Il ne fait pas bon vivre au Brésil pour les défenseurs de l’environnement. Quelque 342 personnes y ont payé de leur vie ce combat entre 2012 et 2021, selon le dernier rapport de l’ONG britannique Global Witness, publié jeudi 29 septembre : un record mondial. Triste classement que la Colombie, les Philippines, le Mexique et le Honduras viennent ensuite compléter. Dans le monde, ce sont en tout 1 733 personnes qui ont été tuées pour avoir lutté contre la déforestation, l’agro-industrie consommatrice de terres ou contre les barrages lors de la dernière décennie.
En 2021, « plus des trois quarts » des 200 attaques enregistrées sur une année – en légère baisse comparé à 2020 – ont eu lieu en Amérique latine, détaillent les auteurs du rapport. « Cela tient principalement au fait que les projets d’extraction des ressources naturelles se développent sans concertation et ont lieu sur des territoires en première ligne face à la crise climatique », décrypte Ali Hines, sa principale autrice. C’est particulièrement le cas au Mexique (54), en Colombie (33) et au Brésil (26), où plus de la moitié des attaques de 2021 ont eu lieu. « Le problème est mondial.

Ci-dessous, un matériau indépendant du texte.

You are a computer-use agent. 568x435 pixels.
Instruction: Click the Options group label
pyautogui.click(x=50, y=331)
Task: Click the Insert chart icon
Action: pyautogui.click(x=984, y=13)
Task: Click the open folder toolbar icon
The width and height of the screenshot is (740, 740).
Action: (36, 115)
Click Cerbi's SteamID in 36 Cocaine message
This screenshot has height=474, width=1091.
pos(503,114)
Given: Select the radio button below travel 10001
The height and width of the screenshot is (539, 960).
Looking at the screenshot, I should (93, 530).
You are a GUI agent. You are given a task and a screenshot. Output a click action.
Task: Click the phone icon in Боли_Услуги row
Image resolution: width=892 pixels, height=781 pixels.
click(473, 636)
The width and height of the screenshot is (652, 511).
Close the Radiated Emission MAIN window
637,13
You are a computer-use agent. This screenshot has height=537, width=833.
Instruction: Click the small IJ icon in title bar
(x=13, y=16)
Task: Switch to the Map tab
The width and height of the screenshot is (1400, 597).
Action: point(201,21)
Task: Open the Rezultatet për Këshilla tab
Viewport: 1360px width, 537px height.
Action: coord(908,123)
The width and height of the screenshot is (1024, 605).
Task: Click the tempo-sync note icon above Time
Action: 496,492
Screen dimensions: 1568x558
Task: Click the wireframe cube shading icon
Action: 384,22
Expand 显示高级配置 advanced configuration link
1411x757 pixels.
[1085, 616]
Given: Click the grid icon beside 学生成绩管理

Mais les pays du Sud sont principalement concernés car le niveau de corruption est plus élevé et les conditions d’accès et de propriété aux terres plus inégalitaires », précise-t-elle.
« En ce sens, la situation au Brésil, où les conflits liés aux droits fonciers et forestiers sont la principale cause des attaques mortelles, illustre parfaitement bien ce qui se passe à l’échelle du monde, et en particulier de la région », poursuit l’experte. Jacobo Grajales, professeur de sciences politiques à l’université de Lille, spécialiste des conflits armés en Amérique latine, développe : « Il faut bien avoir en tête qu’en Amérique centrale et du Sud, les violences à l’égard des défenseurs de l’environnement sont à rattacher à une longue histoire d’appropriation des terres qui remonte à la colonisation. »
Il existe également dans ces pays « une forme de violence généralisée », poursuit le chercheur, avec, précise-t-il, « des intérêts économiques en jeu énormes, des relais politiques haut placés et une frontière entre activité légale et illégale poreuse ». Ainsi de la Colombie, le pays le plus meurtrier pour les écologistes en 2020, et qui reste, en 2021, l’un des endroits les plus dangereux au monde pour ces militants, avec 33 personnes tuées.
Global Witness pointe que plus de cinq ans après la signature de l’accord de paix entre le gouvernement et les Forces armées révolutionnaires (FARC), les résultats ne sont toujours « pas à la hauteur » – les militants écologistes étant parfois seuls à défendre des écosystèmes convoités par des groupes armés pour la culture de coca, ces derniers n’étant pas découragés par les autorités. La corruption est également très forte au Mexique, où quatre des douze massacres comptabilisés en 2021 ont été recensés.